Route information
- Maintained by Autopistas Michoacán
- Length: 124.1 km (77.1 mi)

Major junctions
- East end: Fed. 15D in Copándaro, Michoacán
- Fed. 15 at Capula, Michoacán Fed. 37 east of Uruapan, Michoacán
- West end: Fed. 37D near Uruapan, Michoacán

Location
- Country: Mexico
- State: Michoacán

Highway system
- Mexican Federal Highways; List; Autopistas;
| ← Fed. 14 |  | → Fed. 15 |

= Mexican Federal Highway 14D =

Toll highway in Mexico

Federal Highway 14D is a toll highway in the state of Michoacán. It connects Highway 15D at Cuitzeo to 37D and Uruapan via the city of Pátzcuaro. The road is operated by Autopistas de Michoacán, which charges cars 171 pesos to travel Highway 14D from Cuitzeo to Uruapan and 478 pesos when combined with Highway 37D to Lázaro Cárdenas.

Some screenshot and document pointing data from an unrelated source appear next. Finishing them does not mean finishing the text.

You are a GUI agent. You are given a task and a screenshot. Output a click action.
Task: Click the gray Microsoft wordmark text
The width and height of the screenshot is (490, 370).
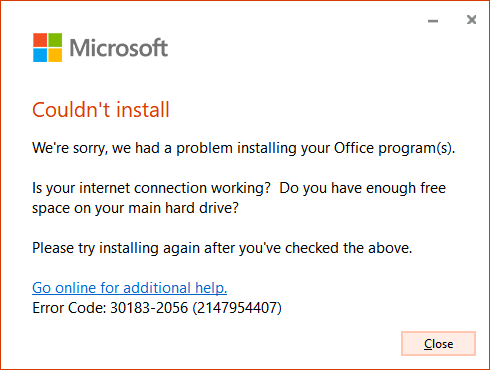118,48
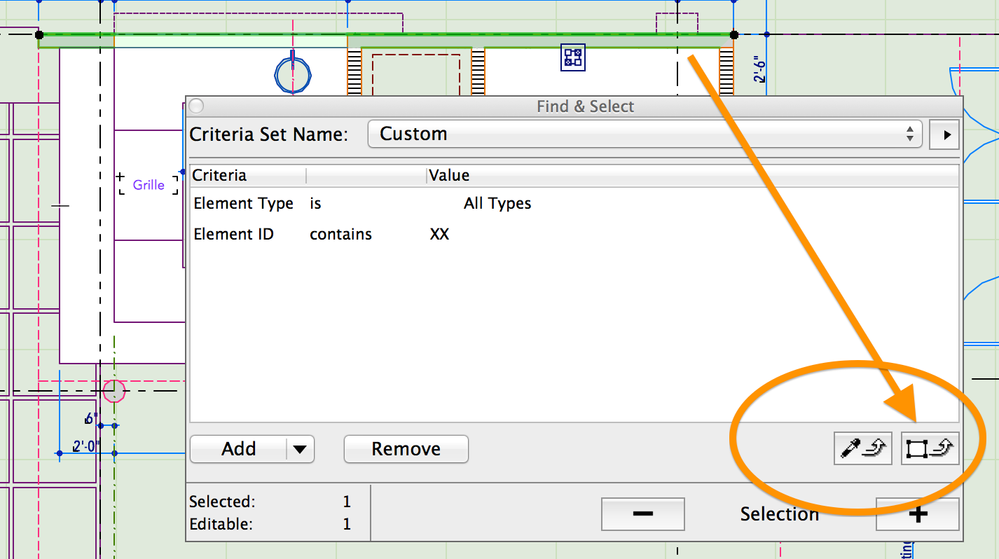Click the black end node of the green wall

pyautogui.click(x=734, y=35)
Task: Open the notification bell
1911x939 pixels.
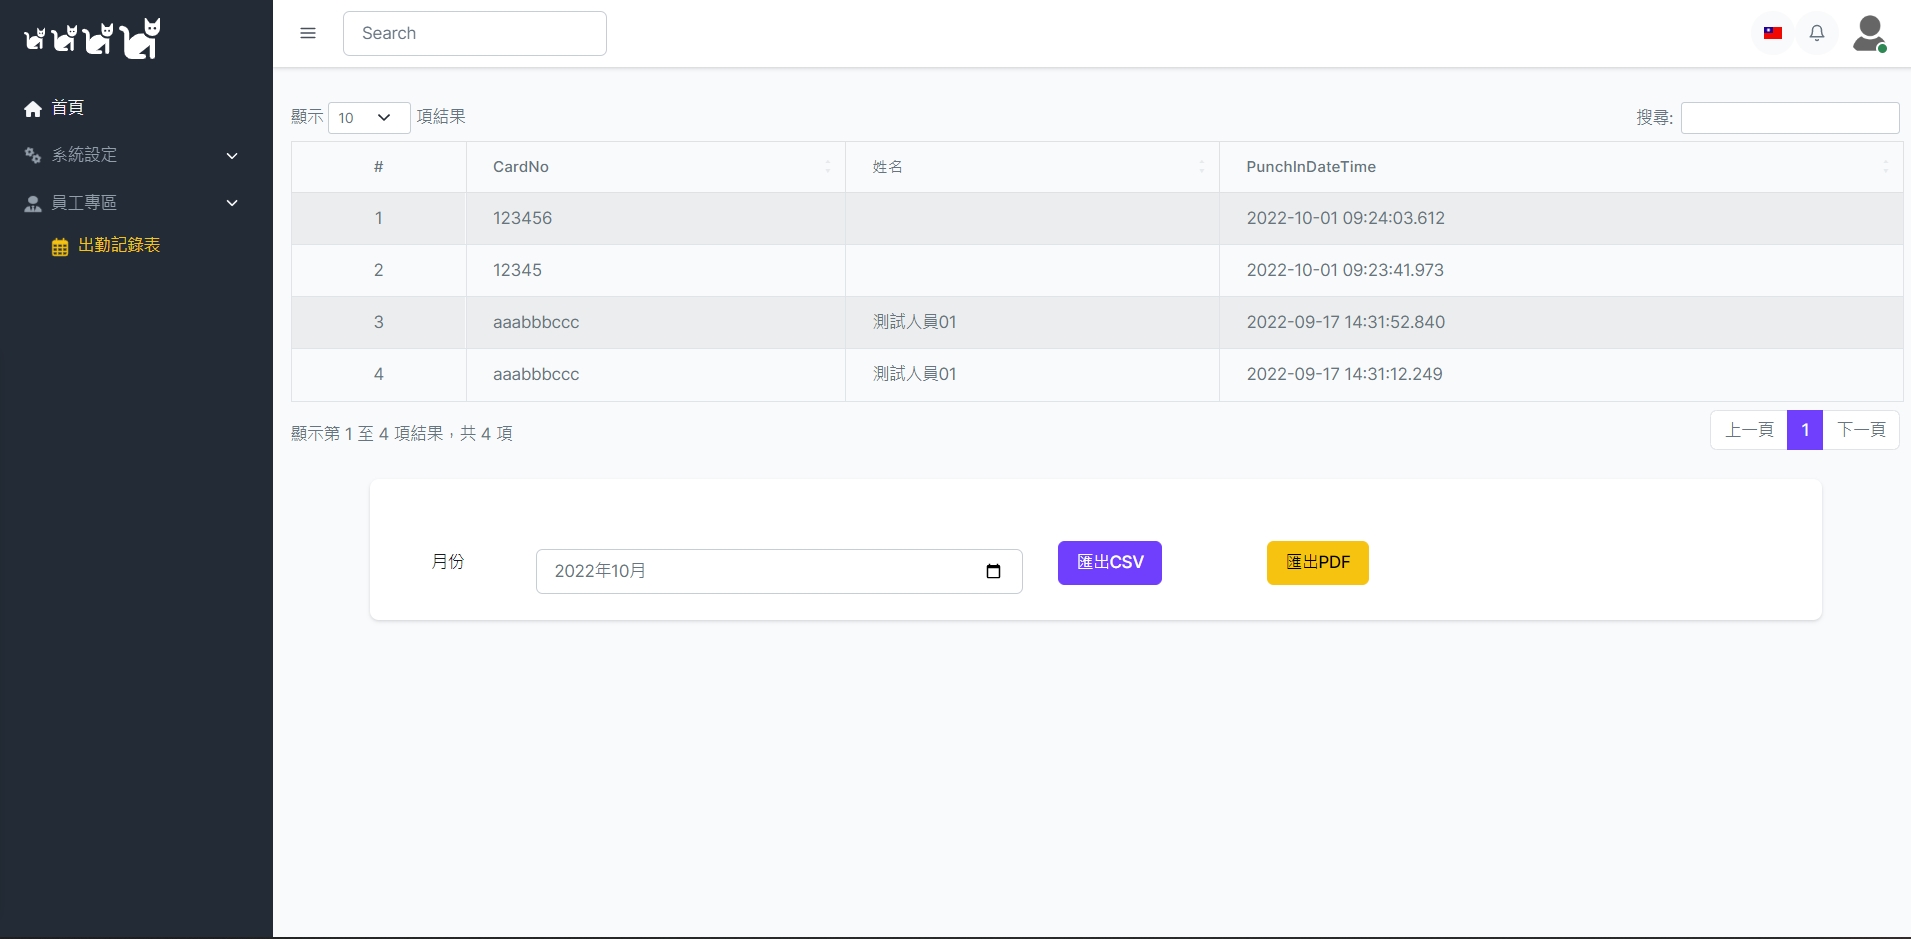Action: (x=1817, y=33)
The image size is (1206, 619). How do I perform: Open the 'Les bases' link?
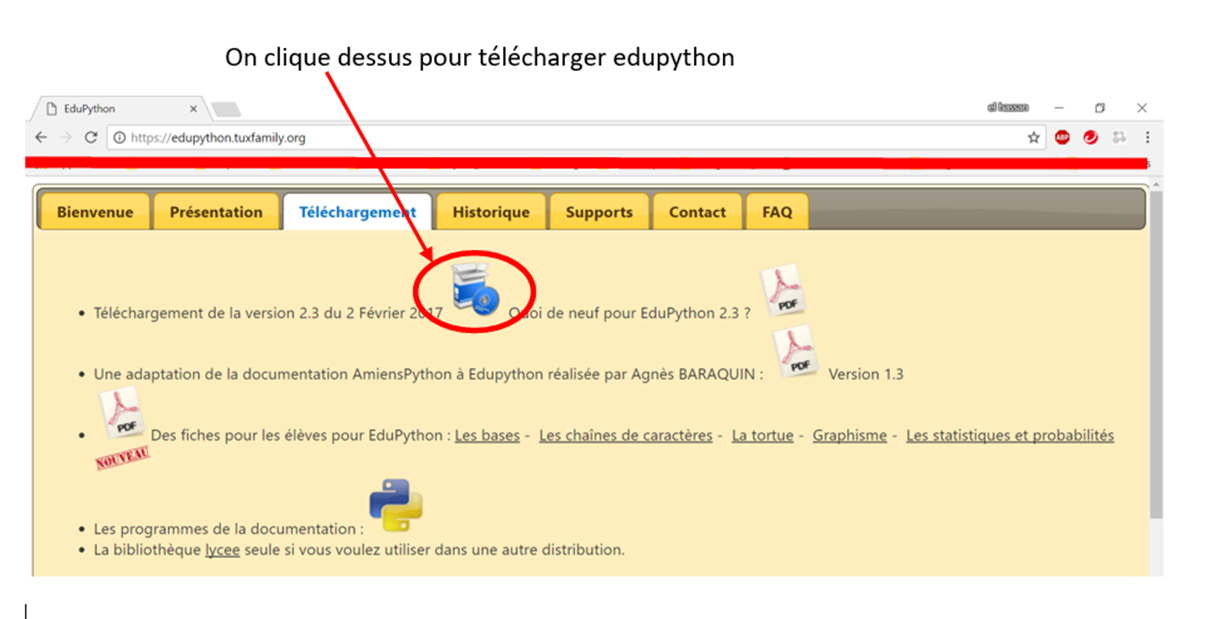click(487, 436)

Highway 14D from Pátzcuaro southwest, along with Highway 37D, are together referred to as the Autopista Siglo XXI.

==History==
The segment from Cuitzeo to Pátzcuaro, bypassing the major city of Morelia, was formally opened by President Enrique Peña Nieto on October 20, 2016, after construction had started in 2012 and six months after opening to traffic on April 14. The concession for this 64.1 km segment is held by PINFRA, Blackrock, AZVI and Sociedad Michoacana.